Der Arbeitsmarkt muss sozial reguliert werden
Dass der Arbeitsmarkt staatlich reguliert wird, ist kein Novum für die Schweiz sondern eine Notwendigkeit. Fortschritte wurden bei den Arbeitsbedingungen immer durch staatliche Regulierungen durchgesetzt. Das gilt für die Ferien- und Feiertagsansprüche genauso, wie für die Arbeitsschutzbestimmungen, die obligatorischen Sozialversicherungen etc. Ohne staatliche Vorgaben wären wir wohl noch immer bei der Kinderarbeit.
Die SP hat in den letzten Jahren immer wieder versucht, die Exzesse in der Teppichetage zu stoppen beispielsweise mit einem Lohnband der Managerlöhne bei der Aktienrechtsrevision, mit der Bonussteuer auf überhöhten Entschädigungen beim direkten Gegenvorschlag zur Abzockerinitiative, mit einem Lohndeckel für die Managerlöhne bei Banken mit Staatsgarantien oder mit weiteren fiskalischen Massnahmen wie einer steileren Progression bei den Einkommenssteuern. Vergeblich. Selbst moderate Eingriffe scheiterten jeweils am Widerstand der Wirtschaft und ihren bürgerlichen Wasserträgern im Parlament. Deshalb braucht es jetzt eine soziale Korrektur mit der 1:12-Initiative.
Eine Annahme der 1:12-Initiative ist national und international ein starkes Signal für eine gerechtere Gesellschaft. Ganz Europa wird wie bei der Abzocker-Initiative darüber berichten. Es ist auch ein starkes Signal für den Werkplatz Schweiz, dessen Stärke in der Vielzahl von KMU mit absolut überschaubaren Lohnverhältnissen liegt.
Die Initiative lässt für die Umsetzung den nötigen Spielraum offen. Gerade weil es sich um eine sanfte Initiative handelt, ist ihre Annahme doppelt wichtig. Ein Ja zur Initiative ist ein wichtiger Schritt Richtung einer sozialeren Schweiz. Über die zwei weiteren nötigen Schritte werden wir in den nächsten Jahren abstimmen. Das eine ist die Mindestlohninitiative von SP und Gewerkschaften. Sie verlangt einen flächendeckenden Mindestlohn von 4‘000 Franken pro Monat, 12-mal im Jahr. Das andere ist die Initiative für eine nationale Erbschaftssteuer von SP und weiteren Bündnis-Partnern.

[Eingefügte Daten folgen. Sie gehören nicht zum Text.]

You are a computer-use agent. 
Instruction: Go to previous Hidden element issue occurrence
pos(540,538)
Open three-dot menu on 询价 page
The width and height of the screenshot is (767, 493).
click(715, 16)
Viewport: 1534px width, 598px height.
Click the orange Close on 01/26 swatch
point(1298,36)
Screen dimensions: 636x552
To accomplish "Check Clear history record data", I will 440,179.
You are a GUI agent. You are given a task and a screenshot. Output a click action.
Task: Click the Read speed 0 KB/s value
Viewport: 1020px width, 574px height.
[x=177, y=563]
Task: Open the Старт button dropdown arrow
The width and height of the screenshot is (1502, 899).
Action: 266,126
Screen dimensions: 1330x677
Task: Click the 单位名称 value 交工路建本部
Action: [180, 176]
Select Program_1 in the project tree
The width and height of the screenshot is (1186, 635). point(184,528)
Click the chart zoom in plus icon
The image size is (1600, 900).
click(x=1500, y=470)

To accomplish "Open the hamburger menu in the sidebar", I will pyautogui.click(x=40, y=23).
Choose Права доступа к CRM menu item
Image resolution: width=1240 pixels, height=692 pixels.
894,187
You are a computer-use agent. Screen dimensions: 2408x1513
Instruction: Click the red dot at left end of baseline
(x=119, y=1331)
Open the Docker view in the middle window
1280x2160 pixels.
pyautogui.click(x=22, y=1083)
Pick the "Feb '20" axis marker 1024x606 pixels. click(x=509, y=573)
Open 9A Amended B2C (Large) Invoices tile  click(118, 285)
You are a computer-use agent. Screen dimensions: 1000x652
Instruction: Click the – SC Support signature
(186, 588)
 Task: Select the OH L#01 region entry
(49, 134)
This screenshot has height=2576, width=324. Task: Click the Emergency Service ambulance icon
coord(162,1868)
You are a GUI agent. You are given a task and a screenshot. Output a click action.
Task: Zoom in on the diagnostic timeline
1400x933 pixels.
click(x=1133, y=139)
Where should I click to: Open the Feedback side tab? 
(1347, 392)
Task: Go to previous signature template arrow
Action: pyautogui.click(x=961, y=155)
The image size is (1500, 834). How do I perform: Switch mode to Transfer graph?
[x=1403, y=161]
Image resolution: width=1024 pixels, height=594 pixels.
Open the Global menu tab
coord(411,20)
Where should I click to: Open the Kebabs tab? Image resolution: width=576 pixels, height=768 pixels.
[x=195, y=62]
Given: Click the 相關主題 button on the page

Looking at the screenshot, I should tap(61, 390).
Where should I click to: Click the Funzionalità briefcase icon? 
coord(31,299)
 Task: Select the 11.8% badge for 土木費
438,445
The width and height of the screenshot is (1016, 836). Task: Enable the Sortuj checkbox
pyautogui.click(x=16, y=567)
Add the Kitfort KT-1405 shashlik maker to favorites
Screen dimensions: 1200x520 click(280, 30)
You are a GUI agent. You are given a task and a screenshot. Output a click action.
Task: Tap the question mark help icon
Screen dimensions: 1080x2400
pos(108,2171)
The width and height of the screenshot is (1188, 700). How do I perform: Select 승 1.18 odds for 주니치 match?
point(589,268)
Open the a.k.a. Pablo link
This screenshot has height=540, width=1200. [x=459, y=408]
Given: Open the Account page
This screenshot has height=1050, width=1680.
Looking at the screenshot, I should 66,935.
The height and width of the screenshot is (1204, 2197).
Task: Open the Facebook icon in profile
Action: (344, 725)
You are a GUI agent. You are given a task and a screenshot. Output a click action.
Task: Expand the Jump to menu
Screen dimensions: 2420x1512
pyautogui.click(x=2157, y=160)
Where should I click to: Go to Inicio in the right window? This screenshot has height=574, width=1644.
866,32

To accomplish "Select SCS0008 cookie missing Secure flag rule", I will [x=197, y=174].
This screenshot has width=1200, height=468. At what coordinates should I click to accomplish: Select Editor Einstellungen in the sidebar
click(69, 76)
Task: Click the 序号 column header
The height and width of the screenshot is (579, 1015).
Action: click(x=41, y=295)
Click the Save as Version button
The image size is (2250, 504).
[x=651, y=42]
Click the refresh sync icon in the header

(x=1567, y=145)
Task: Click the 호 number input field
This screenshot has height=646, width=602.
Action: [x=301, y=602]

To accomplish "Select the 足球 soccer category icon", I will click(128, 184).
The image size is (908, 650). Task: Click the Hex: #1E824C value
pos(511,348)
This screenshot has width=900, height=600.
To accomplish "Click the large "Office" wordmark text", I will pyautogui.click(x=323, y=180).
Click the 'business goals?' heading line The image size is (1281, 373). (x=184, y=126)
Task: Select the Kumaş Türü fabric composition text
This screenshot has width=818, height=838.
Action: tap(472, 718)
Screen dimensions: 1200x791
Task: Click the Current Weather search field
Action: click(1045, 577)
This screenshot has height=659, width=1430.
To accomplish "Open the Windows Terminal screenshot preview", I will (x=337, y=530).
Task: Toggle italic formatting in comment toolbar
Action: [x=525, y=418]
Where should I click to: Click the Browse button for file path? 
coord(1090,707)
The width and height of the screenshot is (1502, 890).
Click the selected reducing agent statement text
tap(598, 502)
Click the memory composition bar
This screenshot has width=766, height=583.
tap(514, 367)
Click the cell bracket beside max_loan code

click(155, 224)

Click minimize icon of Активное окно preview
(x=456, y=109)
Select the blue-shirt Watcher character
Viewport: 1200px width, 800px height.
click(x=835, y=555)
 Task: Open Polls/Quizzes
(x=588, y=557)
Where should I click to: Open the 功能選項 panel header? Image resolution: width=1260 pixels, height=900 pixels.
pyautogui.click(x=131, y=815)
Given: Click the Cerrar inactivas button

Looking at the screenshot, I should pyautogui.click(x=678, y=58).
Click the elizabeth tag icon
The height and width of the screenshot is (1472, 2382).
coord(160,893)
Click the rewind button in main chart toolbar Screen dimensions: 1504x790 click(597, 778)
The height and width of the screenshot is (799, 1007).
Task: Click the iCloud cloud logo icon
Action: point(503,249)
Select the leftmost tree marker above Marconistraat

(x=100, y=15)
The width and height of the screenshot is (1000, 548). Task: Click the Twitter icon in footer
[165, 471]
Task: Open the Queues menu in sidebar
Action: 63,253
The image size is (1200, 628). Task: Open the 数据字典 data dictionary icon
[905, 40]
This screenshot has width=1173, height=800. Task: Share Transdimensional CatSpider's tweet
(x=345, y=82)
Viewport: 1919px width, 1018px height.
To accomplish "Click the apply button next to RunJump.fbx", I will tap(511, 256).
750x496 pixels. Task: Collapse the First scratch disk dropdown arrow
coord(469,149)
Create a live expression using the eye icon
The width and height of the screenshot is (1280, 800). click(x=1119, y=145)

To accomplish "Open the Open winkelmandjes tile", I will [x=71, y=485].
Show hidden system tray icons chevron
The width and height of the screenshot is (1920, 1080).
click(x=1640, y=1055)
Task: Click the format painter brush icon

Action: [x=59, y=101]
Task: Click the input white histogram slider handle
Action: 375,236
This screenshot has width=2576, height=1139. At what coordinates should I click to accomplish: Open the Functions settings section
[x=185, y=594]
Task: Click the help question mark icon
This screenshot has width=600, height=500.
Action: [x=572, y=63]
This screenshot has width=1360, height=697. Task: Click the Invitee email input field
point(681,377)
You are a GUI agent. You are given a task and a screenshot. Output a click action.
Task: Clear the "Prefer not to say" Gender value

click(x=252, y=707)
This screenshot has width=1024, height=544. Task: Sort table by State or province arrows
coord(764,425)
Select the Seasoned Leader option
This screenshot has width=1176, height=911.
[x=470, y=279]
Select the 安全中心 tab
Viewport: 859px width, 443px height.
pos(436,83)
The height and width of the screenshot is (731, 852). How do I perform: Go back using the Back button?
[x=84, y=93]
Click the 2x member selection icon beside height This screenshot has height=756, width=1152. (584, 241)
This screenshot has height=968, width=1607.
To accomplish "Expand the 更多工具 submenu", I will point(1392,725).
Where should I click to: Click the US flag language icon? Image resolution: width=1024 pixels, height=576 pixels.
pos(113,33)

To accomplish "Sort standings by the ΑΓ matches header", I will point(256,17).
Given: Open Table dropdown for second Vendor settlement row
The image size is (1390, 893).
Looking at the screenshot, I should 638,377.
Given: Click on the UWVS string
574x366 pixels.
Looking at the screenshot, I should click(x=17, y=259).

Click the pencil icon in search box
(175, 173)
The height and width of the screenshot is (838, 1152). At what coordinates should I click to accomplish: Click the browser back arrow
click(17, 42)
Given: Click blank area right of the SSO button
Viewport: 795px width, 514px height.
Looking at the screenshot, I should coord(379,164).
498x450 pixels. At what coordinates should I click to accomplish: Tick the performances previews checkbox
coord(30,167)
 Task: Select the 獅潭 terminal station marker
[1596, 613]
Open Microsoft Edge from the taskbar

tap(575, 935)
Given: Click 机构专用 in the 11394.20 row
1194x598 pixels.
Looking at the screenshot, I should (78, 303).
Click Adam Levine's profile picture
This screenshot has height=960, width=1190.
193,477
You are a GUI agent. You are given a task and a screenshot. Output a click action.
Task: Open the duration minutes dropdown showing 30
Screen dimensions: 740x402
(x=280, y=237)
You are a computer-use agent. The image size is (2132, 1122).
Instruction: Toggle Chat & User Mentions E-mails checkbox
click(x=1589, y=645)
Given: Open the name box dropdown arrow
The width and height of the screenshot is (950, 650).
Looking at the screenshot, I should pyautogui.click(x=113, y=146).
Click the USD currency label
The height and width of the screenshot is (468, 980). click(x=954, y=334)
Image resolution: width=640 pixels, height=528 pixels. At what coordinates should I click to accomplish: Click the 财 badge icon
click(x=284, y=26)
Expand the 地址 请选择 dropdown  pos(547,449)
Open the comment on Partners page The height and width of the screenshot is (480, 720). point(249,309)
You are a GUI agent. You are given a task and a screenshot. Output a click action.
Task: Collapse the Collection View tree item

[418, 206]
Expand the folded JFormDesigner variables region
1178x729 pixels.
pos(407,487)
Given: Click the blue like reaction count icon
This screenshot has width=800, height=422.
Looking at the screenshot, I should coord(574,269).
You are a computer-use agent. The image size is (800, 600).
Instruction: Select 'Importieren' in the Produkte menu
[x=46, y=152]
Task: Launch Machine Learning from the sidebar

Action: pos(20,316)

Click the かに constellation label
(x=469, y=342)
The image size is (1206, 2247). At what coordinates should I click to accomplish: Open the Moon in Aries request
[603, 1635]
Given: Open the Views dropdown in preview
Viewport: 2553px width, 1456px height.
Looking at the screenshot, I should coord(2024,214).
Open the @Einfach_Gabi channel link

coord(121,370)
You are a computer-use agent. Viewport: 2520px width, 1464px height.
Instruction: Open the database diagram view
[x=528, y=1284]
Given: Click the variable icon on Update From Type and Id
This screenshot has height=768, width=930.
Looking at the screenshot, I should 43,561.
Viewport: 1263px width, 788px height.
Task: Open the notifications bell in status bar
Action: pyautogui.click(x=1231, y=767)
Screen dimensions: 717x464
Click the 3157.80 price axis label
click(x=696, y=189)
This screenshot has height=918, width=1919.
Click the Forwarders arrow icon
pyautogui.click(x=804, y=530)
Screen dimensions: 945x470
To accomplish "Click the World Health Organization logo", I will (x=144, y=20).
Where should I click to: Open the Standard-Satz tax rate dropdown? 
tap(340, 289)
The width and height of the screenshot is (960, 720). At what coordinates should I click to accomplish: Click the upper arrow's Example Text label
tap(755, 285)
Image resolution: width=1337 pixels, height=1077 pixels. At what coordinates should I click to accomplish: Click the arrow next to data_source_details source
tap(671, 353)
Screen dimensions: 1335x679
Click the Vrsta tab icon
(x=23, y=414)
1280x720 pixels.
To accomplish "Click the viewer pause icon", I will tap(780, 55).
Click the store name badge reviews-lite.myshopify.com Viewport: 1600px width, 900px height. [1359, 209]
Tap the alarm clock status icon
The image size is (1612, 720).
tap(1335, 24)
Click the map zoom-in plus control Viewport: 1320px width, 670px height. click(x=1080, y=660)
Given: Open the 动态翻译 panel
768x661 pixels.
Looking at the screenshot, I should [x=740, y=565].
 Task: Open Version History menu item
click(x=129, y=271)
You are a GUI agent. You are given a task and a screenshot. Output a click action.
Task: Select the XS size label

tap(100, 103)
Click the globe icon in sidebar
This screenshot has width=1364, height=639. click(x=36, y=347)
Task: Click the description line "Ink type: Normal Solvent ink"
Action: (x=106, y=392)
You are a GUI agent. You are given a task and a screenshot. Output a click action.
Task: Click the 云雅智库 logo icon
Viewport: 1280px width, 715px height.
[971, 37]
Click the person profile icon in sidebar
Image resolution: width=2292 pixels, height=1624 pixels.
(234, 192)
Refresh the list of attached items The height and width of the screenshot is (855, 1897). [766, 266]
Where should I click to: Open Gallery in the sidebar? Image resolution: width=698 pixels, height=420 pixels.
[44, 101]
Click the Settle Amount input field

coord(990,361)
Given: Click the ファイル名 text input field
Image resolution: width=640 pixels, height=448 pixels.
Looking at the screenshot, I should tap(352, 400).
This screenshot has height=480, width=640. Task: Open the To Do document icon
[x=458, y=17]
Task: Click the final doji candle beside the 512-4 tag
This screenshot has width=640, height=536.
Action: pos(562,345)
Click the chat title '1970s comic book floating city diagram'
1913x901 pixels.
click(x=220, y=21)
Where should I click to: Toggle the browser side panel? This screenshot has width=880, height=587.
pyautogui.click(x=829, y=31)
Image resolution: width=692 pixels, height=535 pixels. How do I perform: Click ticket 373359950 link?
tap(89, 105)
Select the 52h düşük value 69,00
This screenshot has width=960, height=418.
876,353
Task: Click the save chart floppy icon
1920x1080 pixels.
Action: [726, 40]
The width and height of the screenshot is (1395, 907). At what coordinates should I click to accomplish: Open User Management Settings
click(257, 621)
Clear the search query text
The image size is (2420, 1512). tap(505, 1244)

Mehr sozialen Fortschritt und mehr ökonomische Vernunft
Ein gutes Resultat für die Initiative 1:12 schafft ein neues Klima für mehr sozialen Fortschritt, aber auch mehr ökonomische Vernunft in der Schweiz. Die wichtigsten Ursachen der heutigen Krisen sind die national und international die zunehmenden sozialen Ungleichheiten. Die Reichen werden immer reicher. Alle andern bekommen immer weniger vom Kuchen, den sie erarbeiten. Und deshalb fehlt die ökonomisch alles entscheidende Nachfrage.
Ein Ja zur 1:12 Initiative ist ein Schritt in Richtung der vom Ökonomen Heiner Flassbeck monierten Korrekturen in Richtung einer sozialen und ökologischen Marktwirtschaft, die diesen Namen verdient.